Data entries

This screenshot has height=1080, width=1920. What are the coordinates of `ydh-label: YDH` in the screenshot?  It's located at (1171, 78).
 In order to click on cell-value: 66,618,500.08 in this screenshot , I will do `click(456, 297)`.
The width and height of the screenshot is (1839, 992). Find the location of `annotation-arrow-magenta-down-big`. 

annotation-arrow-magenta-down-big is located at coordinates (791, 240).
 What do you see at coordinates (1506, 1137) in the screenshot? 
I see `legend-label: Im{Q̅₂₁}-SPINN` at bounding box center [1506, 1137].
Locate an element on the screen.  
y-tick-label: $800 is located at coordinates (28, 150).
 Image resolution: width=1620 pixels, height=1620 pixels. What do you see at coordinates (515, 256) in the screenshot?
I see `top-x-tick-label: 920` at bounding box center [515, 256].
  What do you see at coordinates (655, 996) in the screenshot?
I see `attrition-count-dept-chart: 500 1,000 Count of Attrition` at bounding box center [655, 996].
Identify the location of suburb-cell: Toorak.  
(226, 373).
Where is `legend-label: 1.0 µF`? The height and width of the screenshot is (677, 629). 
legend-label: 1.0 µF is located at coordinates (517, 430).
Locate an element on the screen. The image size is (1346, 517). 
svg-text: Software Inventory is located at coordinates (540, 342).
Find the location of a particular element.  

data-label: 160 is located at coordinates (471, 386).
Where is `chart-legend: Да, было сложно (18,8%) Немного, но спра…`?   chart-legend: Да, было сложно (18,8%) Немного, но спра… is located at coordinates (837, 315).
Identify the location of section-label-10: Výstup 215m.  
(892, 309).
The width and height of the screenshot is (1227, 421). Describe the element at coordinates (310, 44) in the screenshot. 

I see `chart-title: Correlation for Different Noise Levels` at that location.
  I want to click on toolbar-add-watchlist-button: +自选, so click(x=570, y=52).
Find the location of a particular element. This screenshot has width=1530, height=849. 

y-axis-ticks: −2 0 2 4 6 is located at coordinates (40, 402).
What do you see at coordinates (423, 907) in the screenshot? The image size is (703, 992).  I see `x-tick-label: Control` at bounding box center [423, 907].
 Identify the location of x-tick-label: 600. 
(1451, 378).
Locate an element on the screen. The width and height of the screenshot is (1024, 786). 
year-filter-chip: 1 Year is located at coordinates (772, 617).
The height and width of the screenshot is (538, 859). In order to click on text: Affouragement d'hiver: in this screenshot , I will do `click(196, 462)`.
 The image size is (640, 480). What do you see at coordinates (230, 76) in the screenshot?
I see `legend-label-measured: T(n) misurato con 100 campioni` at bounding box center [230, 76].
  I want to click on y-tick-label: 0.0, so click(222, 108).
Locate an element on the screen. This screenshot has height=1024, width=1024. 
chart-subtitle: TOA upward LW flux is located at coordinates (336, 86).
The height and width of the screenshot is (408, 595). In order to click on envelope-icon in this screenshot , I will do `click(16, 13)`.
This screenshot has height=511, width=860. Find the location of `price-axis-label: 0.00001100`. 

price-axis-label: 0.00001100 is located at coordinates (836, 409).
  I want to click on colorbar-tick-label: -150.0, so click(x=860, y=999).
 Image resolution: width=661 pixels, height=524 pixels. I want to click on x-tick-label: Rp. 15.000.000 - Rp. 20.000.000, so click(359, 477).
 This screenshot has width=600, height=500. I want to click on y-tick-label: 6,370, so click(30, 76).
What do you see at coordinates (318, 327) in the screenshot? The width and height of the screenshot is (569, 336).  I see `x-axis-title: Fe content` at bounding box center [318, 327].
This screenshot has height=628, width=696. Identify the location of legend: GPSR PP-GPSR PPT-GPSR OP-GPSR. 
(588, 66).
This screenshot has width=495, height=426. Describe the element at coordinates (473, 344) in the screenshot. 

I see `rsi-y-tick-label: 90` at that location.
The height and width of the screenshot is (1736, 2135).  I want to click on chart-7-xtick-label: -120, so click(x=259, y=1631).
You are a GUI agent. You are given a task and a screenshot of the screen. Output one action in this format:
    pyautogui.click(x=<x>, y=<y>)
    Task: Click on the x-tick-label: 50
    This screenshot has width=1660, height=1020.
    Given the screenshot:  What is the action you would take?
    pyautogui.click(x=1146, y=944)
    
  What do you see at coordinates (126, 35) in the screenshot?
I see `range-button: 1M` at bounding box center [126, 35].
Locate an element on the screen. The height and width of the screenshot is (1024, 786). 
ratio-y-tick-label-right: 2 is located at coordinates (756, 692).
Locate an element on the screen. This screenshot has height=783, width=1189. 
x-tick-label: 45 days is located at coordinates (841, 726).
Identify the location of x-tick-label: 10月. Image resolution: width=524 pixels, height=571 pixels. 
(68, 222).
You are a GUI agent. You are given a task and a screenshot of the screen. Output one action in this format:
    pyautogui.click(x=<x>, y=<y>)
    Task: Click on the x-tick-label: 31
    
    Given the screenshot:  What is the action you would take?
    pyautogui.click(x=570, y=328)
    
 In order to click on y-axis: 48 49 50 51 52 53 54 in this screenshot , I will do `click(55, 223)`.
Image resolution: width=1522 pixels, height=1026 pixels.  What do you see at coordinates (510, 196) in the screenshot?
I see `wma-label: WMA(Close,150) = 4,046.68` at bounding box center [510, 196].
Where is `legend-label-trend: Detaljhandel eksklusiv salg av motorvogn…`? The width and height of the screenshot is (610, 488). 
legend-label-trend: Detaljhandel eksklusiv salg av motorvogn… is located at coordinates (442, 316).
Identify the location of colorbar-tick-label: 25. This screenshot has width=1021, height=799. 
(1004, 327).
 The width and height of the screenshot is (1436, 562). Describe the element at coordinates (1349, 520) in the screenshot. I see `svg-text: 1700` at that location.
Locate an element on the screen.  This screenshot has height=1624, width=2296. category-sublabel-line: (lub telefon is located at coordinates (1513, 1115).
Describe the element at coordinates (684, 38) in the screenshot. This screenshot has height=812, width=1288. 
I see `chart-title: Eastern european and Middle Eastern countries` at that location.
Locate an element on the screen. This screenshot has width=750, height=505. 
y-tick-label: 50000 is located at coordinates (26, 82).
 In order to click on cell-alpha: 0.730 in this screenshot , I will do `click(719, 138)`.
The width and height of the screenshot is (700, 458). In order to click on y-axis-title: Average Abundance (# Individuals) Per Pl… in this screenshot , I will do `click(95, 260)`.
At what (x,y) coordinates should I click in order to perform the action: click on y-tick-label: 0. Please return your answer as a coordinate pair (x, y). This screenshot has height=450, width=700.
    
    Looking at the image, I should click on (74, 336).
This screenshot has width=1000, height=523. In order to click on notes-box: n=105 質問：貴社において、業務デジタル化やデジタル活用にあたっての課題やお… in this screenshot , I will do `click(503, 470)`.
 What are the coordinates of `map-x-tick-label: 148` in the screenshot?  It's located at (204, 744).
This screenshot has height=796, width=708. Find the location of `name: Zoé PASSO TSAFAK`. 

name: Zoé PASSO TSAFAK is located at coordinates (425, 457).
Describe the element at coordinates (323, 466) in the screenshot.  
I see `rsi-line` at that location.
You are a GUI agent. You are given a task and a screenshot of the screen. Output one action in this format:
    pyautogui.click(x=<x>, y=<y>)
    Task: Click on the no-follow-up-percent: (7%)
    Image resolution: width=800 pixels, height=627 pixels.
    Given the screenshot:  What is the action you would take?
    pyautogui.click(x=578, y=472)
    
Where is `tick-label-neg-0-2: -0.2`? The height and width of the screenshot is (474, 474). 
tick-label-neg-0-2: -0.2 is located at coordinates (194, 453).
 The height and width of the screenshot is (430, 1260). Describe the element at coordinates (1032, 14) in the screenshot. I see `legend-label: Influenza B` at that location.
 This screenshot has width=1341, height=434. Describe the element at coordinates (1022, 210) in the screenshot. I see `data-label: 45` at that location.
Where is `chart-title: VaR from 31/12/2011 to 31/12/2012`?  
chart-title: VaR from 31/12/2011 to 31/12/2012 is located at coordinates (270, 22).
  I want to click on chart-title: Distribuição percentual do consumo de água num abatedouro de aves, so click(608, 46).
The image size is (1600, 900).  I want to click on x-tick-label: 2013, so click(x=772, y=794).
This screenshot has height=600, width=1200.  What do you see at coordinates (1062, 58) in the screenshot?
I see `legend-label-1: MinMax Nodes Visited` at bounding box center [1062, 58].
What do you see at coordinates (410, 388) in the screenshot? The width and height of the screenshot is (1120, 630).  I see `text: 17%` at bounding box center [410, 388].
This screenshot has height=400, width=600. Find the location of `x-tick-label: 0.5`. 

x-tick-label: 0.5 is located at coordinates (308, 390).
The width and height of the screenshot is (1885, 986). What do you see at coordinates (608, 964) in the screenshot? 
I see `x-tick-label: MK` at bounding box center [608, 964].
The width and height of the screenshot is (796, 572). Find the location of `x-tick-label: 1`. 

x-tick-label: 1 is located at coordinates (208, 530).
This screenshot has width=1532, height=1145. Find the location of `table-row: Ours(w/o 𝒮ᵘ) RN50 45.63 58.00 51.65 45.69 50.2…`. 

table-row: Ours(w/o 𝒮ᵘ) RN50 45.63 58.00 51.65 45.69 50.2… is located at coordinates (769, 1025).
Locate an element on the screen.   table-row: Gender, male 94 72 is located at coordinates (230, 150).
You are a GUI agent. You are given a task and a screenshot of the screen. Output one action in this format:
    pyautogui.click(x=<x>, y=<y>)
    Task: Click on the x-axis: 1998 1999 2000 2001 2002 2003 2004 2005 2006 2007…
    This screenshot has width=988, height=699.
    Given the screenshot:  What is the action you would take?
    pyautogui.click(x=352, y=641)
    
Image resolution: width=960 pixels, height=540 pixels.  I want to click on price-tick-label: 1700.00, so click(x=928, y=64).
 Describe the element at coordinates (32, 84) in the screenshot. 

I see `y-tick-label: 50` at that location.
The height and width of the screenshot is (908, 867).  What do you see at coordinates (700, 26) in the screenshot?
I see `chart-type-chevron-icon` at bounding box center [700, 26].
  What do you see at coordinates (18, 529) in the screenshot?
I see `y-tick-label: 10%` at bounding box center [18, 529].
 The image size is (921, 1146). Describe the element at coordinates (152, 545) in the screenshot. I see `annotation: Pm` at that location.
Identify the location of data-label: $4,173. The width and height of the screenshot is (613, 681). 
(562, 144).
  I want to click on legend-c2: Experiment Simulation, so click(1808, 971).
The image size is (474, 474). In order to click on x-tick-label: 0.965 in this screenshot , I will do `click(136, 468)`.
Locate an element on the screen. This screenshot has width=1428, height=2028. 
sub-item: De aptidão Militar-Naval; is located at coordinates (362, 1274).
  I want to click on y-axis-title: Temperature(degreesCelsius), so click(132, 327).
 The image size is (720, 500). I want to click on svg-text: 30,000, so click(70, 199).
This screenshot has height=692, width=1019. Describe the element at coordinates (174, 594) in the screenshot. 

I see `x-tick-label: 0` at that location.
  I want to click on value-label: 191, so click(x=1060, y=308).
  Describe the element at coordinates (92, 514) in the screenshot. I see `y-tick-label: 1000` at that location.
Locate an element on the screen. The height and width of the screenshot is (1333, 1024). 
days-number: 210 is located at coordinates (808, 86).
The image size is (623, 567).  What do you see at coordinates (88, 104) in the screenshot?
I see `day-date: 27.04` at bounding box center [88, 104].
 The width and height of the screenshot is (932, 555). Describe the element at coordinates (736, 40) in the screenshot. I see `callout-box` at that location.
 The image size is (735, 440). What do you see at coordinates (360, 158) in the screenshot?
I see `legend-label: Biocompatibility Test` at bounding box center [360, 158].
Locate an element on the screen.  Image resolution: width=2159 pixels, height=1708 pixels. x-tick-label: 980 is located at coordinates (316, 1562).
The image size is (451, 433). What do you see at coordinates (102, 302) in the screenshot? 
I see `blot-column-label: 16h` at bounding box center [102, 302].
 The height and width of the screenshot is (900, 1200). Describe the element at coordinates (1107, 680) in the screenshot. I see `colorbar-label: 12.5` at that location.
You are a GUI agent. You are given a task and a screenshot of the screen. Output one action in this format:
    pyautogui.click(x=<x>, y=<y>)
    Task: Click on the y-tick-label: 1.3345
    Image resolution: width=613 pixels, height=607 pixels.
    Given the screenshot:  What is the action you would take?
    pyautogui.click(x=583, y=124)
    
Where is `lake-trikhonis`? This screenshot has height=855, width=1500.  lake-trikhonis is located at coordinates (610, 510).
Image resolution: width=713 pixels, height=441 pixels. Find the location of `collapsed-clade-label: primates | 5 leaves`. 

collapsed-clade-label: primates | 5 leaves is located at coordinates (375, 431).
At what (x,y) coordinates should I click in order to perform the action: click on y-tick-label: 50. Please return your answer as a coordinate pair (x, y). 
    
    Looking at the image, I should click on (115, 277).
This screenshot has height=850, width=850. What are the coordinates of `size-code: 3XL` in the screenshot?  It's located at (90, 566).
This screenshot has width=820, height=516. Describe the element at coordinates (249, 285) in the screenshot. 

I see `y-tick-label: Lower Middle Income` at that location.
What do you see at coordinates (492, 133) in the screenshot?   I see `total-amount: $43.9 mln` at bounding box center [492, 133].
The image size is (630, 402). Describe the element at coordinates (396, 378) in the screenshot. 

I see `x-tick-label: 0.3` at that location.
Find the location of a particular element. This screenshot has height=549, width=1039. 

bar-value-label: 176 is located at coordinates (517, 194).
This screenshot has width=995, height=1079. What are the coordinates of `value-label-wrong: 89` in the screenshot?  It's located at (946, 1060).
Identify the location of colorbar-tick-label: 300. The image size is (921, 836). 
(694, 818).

WHAT IS NEEDED: Please return, word for word, the lines of the records starting at the line that contains "coordinates (230, 150)." and ending at the line that contains "The image size is (474, 474).", including both of those lines.

EXERCISE RESULT:
Locate an element on the screen.   table-row: Gender, male 94 72 is located at coordinates (230, 150).
You are a GUI agent. You are given a task and a screenshot of the screen. Output one action in this format:
    pyautogui.click(x=<x>, y=<y>)
    Task: Click on the x-axis: 1998 1999 2000 2001 2002 2003 2004 2005 2006 2007…
    This screenshot has width=988, height=699.
    Given the screenshot:  What is the action you would take?
    pyautogui.click(x=352, y=641)
    
Image resolution: width=960 pixels, height=540 pixels.  I want to click on price-tick-label: 1700.00, so click(x=928, y=64).
 Describe the element at coordinates (32, 84) in the screenshot. 

I see `y-tick-label: 50` at that location.
The height and width of the screenshot is (908, 867).  What do you see at coordinates (700, 26) in the screenshot?
I see `chart-type-chevron-icon` at bounding box center [700, 26].
  What do you see at coordinates (18, 529) in the screenshot?
I see `y-tick-label: 10%` at bounding box center [18, 529].
 The image size is (921, 1146). Describe the element at coordinates (152, 545) in the screenshot. I see `annotation: Pm` at that location.
Identify the location of data-label: $4,173. The width and height of the screenshot is (613, 681). 
(562, 144).
  I want to click on legend-c2: Experiment Simulation, so click(1808, 971).
The image size is (474, 474). In order to click on x-tick-label: 0.965 in this screenshot , I will do `click(136, 468)`.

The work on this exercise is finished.